Heuristic:Speechbrain Speechbrain Dynamic Mixing Parameters
| Knowledge Sources | |
|---|---|
| Domains | Speech_Separation, Data_Augmentation |
| Last Updated | 2026-02-09 20:00 GMT |
Overview
Empirically-derived loudness normalization parameters for dynamic mixing augmentation, matching the WSJ0Mix dataset distribution with a 0.9 peak headroom factor.
Description
Dynamic mixing augmentation creates on-the-fly speech mixtures from individual source utterances. The loudness levels must match the distribution of the original training dataset (WSJ0Mix) for effective training. The first speaker's gain is drawn from a Gaussian distribution N(-27.43, 2.57) dB, and subsequent speakers are offset from the first by N(-2.51, 2.66) dB. After mixing, the entire signal is peak-normalized with a 0.9 headroom factor to prevent digital clipping.
Usage
Apply when using dynamic mixing augmentation in separation recipes (WSJ0Mix, LibriMix, Aishell1Mix, BinauralWSJ0Mix). These parameters are hardcoded in the dynamic_mixing.py scripts.

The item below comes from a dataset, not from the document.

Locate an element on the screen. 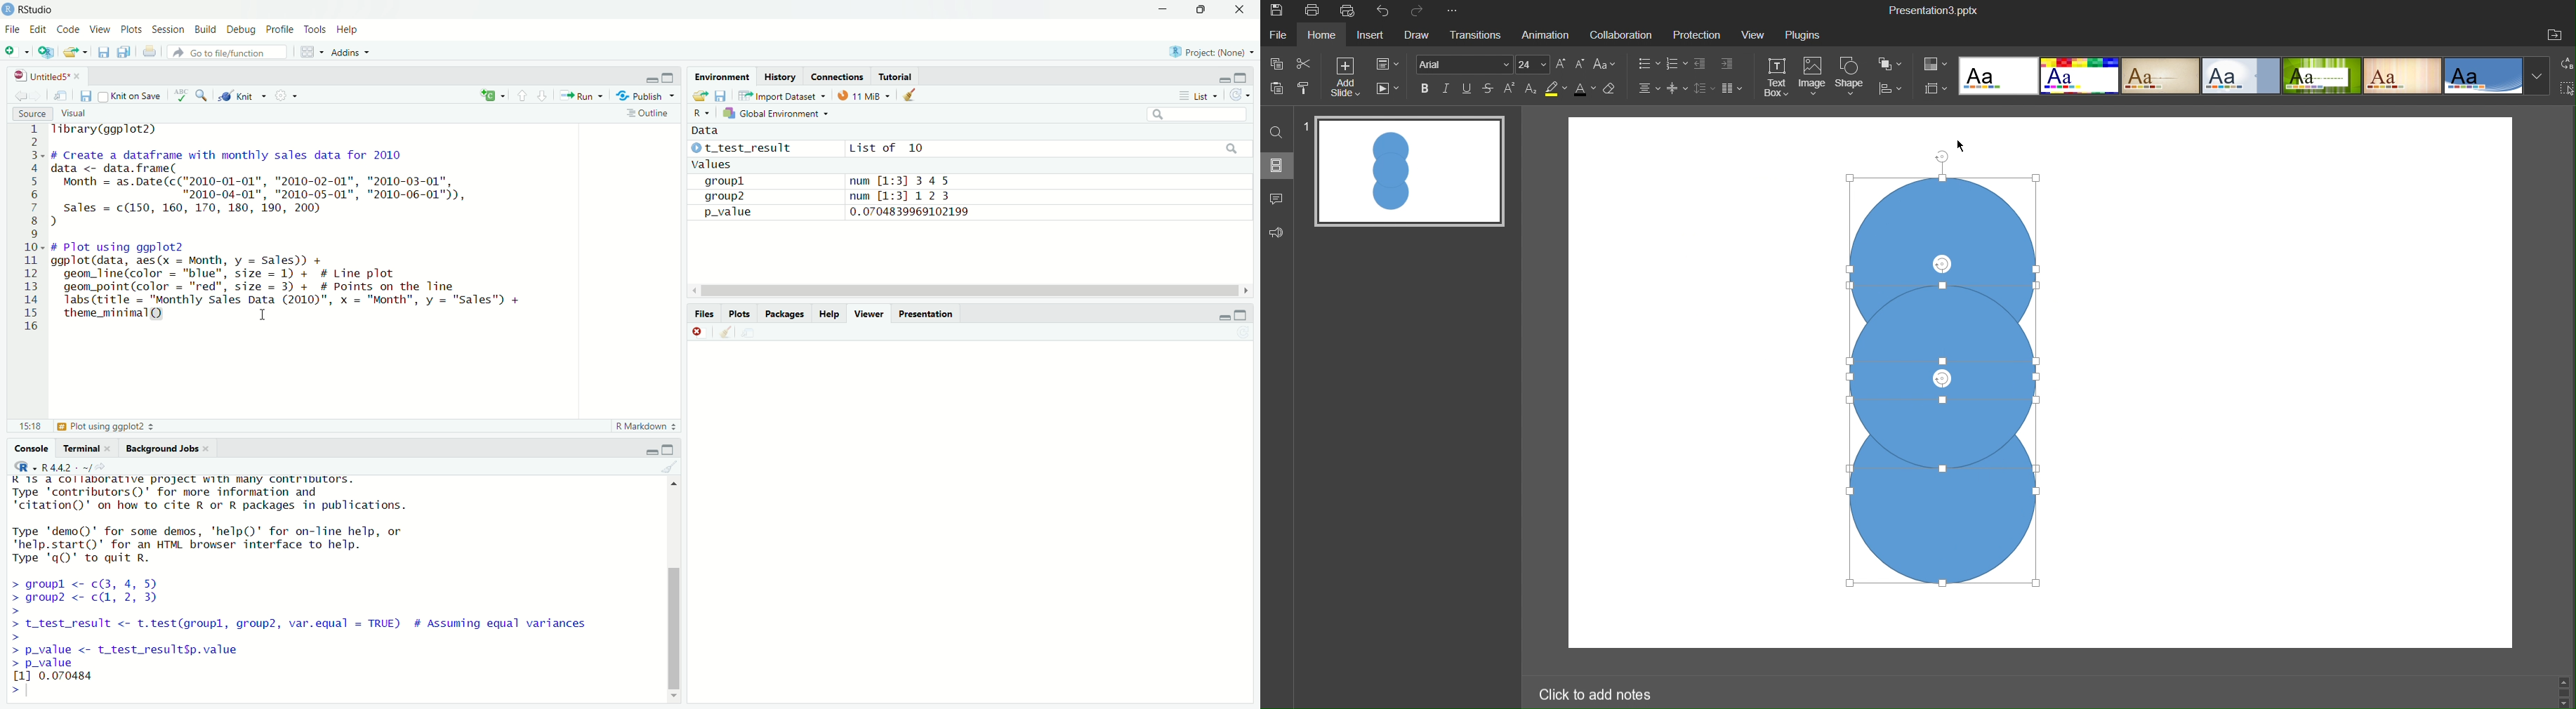  go back is located at coordinates (26, 95).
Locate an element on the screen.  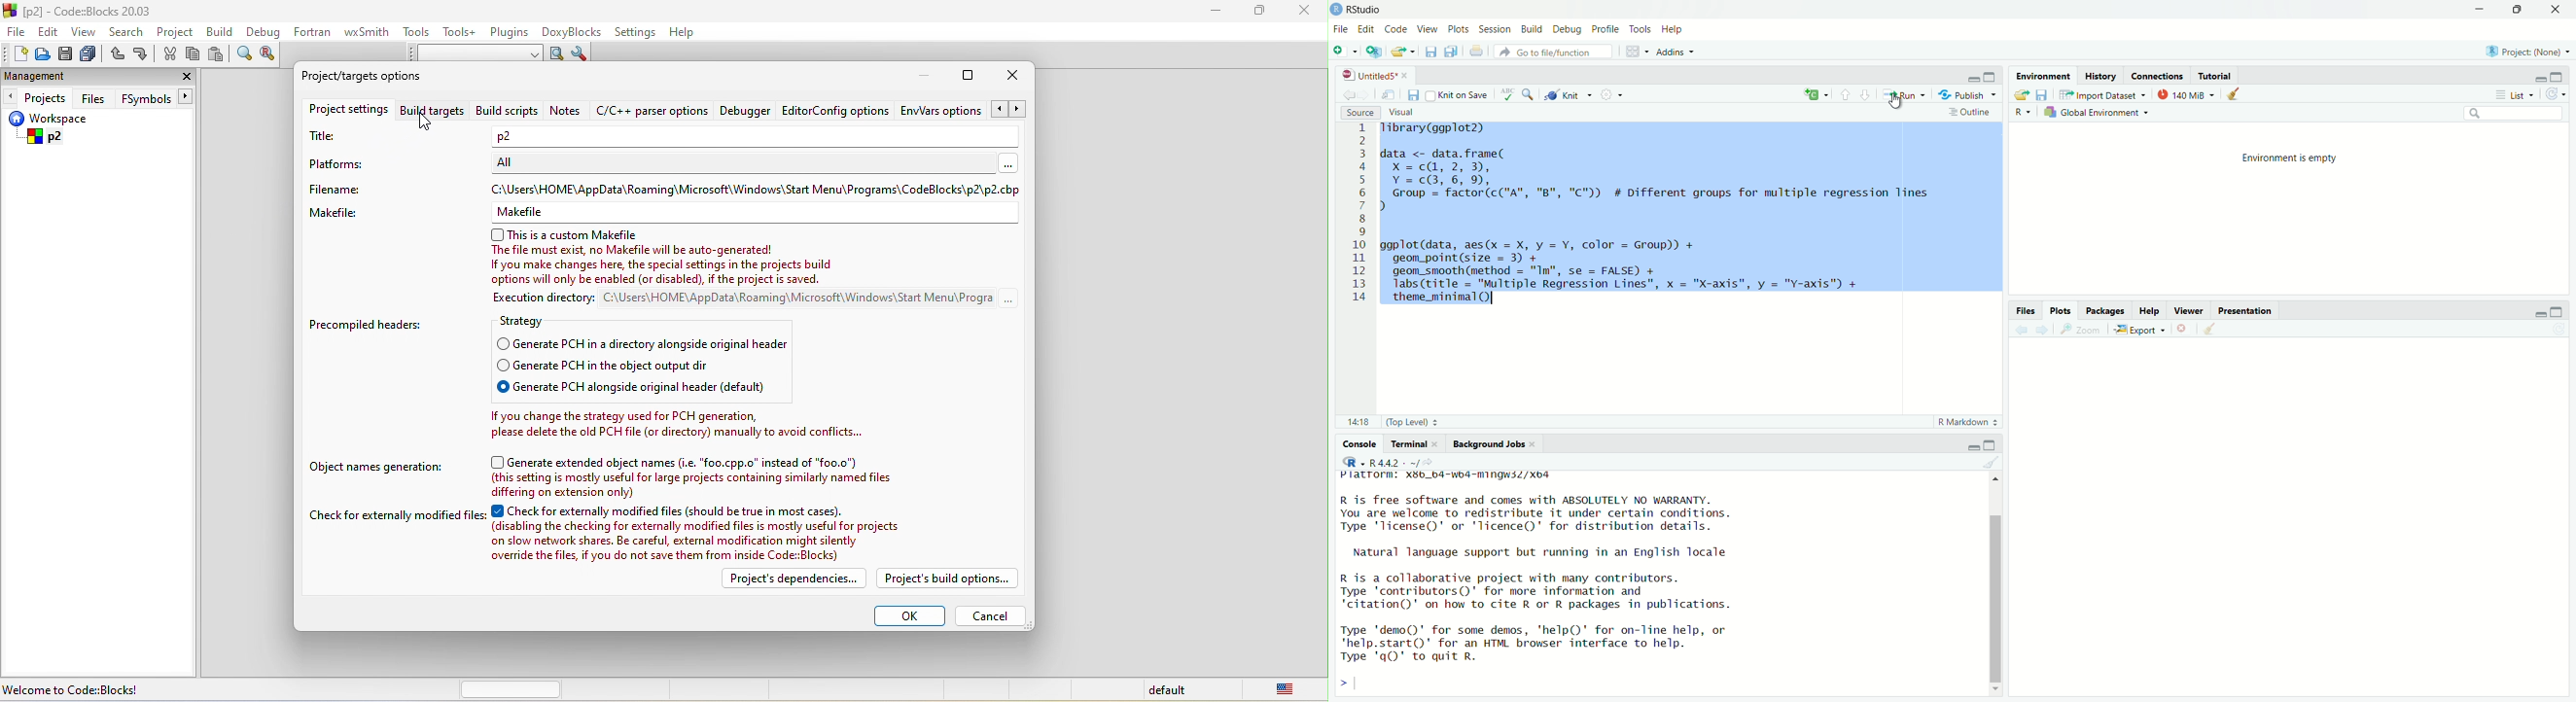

The Insight (Rule of Thumb)
- Action: Use gain = N(-27.43, 2.57) clipped to [-45, 0] dB for first speaker. Use relative gain = N(-2.51, 2.66) dB for additional speakers. Apply peak normalization with factor 0.9.
- Value: First speaker: mean=-27.43 dB, std=2.57 dB. Relative offset: mean=-2.51 dB, std=2.66 dB. Peak headroom: 0.9.
- Trade-off: Using incorrect loudness statistics creates unrealistic mixtures that degrade separation performance. The 0.9 headroom prevents clipping but slightly reduces dynamic range.
Reasoning
These specific values (-27.43 dB mean, 2.57 std for primary; -2.51 dB offset, 2.66 std for secondary) were derived from the loudness statistics of the WSJ0 dataset. The relative offset of -2.51 dB means the second speaker is on average slightly quieter, which is realistic for conversational scenarios. The 0.9 peak headroom factor (rather than 1.0) prevents digital clipping artifacts that would confuse the separation model.
Code from `recipes/WSJ0Mix/separation/dynamic_mixing.py:151-185`:
if i == 0:
gain = np.clip(random.normalvariate(-27.43, 2.57), -45, 0)
tmp = rescale(tmp, torch.tensor(len(tmp)), gain, scale="dB")
first_lvl = gain
else:
gain = np.clip(
first_lvl + random.normalvariate(-2.51, 2.66), -45, 0
)
tmp = rescale(tmp, torch.tensor(len(tmp)), gain, scale="dB")
# Peak normalization with headroom
max_amp = max(
torch.abs(mixture).max().item(),
*[x.item() for x in torch.abs(sources).max(dim=-1)[0]],
)
mix_scaling = 1 / max_amp * 0.9
sources = mix_scaling * sources
mixture = mix_scaling * mixture